- What is needed
Copy each of the following items word for word, keeping every line exactly as it appears.

- Supplied material
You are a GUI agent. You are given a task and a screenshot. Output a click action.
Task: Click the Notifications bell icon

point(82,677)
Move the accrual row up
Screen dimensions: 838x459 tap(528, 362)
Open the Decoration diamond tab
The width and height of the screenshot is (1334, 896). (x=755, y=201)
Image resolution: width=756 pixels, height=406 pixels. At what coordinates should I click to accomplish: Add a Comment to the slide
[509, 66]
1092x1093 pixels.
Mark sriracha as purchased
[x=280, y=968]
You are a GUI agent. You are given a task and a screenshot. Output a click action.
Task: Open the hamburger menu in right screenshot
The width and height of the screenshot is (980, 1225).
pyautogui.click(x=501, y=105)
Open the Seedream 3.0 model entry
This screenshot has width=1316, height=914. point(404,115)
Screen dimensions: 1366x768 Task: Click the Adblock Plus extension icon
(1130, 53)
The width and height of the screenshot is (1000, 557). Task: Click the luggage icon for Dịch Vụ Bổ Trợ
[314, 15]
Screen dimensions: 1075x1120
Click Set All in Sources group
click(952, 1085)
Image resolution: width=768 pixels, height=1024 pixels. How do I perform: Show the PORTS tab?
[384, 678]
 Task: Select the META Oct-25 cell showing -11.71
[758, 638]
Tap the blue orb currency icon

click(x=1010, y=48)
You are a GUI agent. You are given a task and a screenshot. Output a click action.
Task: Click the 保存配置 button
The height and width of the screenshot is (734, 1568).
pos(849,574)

- Exercise output
You are a GUI agent. You are given a task and a screenshot. Output a click action.
Task: Click the Notifications bell icon

point(82,677)
Move the accrual row up
Screen dimensions: 838x459 tap(528, 362)
Open the Decoration diamond tab
The width and height of the screenshot is (1334, 896). (x=755, y=201)
Image resolution: width=756 pixels, height=406 pixels. At what coordinates should I click to accomplish: Add a Comment to the slide
[509, 66]
1092x1093 pixels.
Mark sriracha as purchased
[x=280, y=968]
You are a GUI agent. You are given a task and a screenshot. Output a click action.
Task: Open the hamburger menu in right screenshot
The width and height of the screenshot is (980, 1225).
pyautogui.click(x=501, y=105)
Open the Seedream 3.0 model entry
This screenshot has width=1316, height=914. point(404,115)
Screen dimensions: 1366x768 Task: Click the Adblock Plus extension icon
(1130, 53)
The width and height of the screenshot is (1000, 557). Task: Click the luggage icon for Dịch Vụ Bổ Trợ
[314, 15]
Screen dimensions: 1075x1120
Click Set All in Sources group
click(952, 1085)
Image resolution: width=768 pixels, height=1024 pixels. How do I perform: Show the PORTS tab?
[384, 678]
 Task: Select the META Oct-25 cell showing -11.71
[758, 638]
Tap the blue orb currency icon

click(x=1010, y=48)
You are a GUI agent. You are given a task and a screenshot. Output a click action.
Task: Click the 保存配置 button
The height and width of the screenshot is (734, 1568).
pos(849,574)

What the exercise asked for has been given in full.